En Álvarez de Toledo, un paraje de pocas casas ubicado a 15 kilómetros de Saladillo, un antiguo almacén de ramos generales que data de 1930 ha revivido como un nodo cultural y gastronómico. El edificio, conocido como El Puntal, fue recuperado por Viviana Benedetti y su familia en 2012 y se sostiene por un grupo de amigos, transformándose en el único almacén tradicional restaurado y abierto al público en la localidad, un testimonio clave de la vida rural.
Este espacio, que históricamente fue punto de encuentro para viajeros de tren y vecinos, opera hoy como un puente entre la vida rural que fue y la que todavía resiste en localidades con escasa cantidad de habitantes. La intención no es crear una escenografía, sino mantener la memoria viva, con pisos de madera gastada, techos altos, y estanterías originales. La propia Viviana Benedetti afirmó que la historia del lugar les otorgó la “misión de mantener viva la esencia del lugar y ofrecer una experiencia auténtica, con raíces bien criollas”.

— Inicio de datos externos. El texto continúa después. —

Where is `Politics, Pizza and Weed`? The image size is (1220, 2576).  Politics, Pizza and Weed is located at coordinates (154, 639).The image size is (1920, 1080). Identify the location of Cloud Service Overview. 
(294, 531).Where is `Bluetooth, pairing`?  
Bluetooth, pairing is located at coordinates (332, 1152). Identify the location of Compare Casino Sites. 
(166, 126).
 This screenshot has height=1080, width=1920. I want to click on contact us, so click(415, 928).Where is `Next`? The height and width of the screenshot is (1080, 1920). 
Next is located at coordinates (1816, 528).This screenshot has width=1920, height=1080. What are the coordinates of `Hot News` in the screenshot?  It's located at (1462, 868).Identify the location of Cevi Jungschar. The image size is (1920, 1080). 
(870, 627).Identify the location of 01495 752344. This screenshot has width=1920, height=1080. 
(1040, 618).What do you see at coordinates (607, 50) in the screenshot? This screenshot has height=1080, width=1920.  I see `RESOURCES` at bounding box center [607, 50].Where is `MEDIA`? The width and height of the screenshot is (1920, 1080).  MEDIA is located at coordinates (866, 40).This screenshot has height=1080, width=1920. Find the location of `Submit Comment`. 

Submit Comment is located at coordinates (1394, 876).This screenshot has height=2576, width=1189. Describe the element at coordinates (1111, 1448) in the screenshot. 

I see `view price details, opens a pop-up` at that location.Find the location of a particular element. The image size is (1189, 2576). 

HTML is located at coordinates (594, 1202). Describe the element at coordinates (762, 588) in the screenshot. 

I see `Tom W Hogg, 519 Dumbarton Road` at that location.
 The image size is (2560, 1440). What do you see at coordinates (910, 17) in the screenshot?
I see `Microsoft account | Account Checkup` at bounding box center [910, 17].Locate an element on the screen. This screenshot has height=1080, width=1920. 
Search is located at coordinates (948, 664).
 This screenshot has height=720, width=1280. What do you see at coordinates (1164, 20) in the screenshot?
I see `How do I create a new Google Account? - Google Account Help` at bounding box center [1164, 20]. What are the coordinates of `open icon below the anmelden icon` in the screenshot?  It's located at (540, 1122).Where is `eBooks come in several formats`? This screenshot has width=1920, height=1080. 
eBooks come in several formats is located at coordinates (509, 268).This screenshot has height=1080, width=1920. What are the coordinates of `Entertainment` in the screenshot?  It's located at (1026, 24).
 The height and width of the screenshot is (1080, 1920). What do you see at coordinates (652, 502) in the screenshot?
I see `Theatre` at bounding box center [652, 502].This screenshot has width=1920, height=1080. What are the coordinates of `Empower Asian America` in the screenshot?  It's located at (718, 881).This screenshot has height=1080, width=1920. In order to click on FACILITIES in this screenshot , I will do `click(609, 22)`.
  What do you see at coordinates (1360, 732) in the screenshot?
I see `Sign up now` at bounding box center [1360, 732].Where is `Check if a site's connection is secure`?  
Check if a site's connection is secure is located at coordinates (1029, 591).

Adentro, cada elemento funciona como una pieza de museo que cuenta la historia del pueblo. Esto incluye mostradores originales, radios antiguas, sifones y utensilios. Quizás el elemento más riguroso son los más de 80 libros contables del almacén, que fueron encontrados, ordenados y preservados. Estos ejemplares, fechados entre 1937 y 2008, permiten a los visitantes observar “nombres, compras, números y firmas de un pueblo” que hoy conserva apenas unas pocas familias. La trastienda, con sus aberturas de hierro y vidrios de colores, así como el salón “el de los remates,” amplían el espacio destinado al museo.
La propuesta gastronómica refuerza la identidad del lugar, centrándose en la cocina casera y la potencia de lo simple. Se ofrecen tablas de fiambres, empanadas criollas fritas, carnes a la parrilla, y pastas. Para las tradicionales meriendas de campo, se elaboran pan casero con dulces de membrillo o higo, tortas fritas, pastelitos y pastafrola.
La combinación de esta oferta culinaria con la identidad cultural derivó en un programa de actividades que cruza la gastronomía con la expresión artística y el bienestar, un enfoque contemporáneo sin perder el carácter rural. Se ofrecen talleres de cerámica cruda, pintura en madera, clases de cocina y encuentros de bienestar, como la actividad “Cuerpo, mente y alma”. En este sentido, Viviana destacó que “La gente sale distinta. El Puntal tiene algo que relaja”.
Es importante notar que el proyecto mantiene una política clara para preservar su atmósfera: las actividades son con cupos reducidos, entre 10 y 20 personas. La decisión busca garantizar que el espacio “se aprecie” y evitar su saturación. Para quienes deseen visitar El Puntal, se requiere planificar la visita o consultar la cartelera disponible en redes sociales.
El Puntal se define a sí mismo como un cruce entre cultura, tradición y gastronomía; una rareza en tiempos de urgencia y pantallas, donde el tiempo vuelve a tener otro ritmo. No se presenta como un restaurante puro, un museo estricto o un centro cultural, sino como la convergencia de las tres cosas, hiladas a partir de una sensibilidad familiar que decidió rescatar un edificio y, con él, una forma de encuentro comunitaria.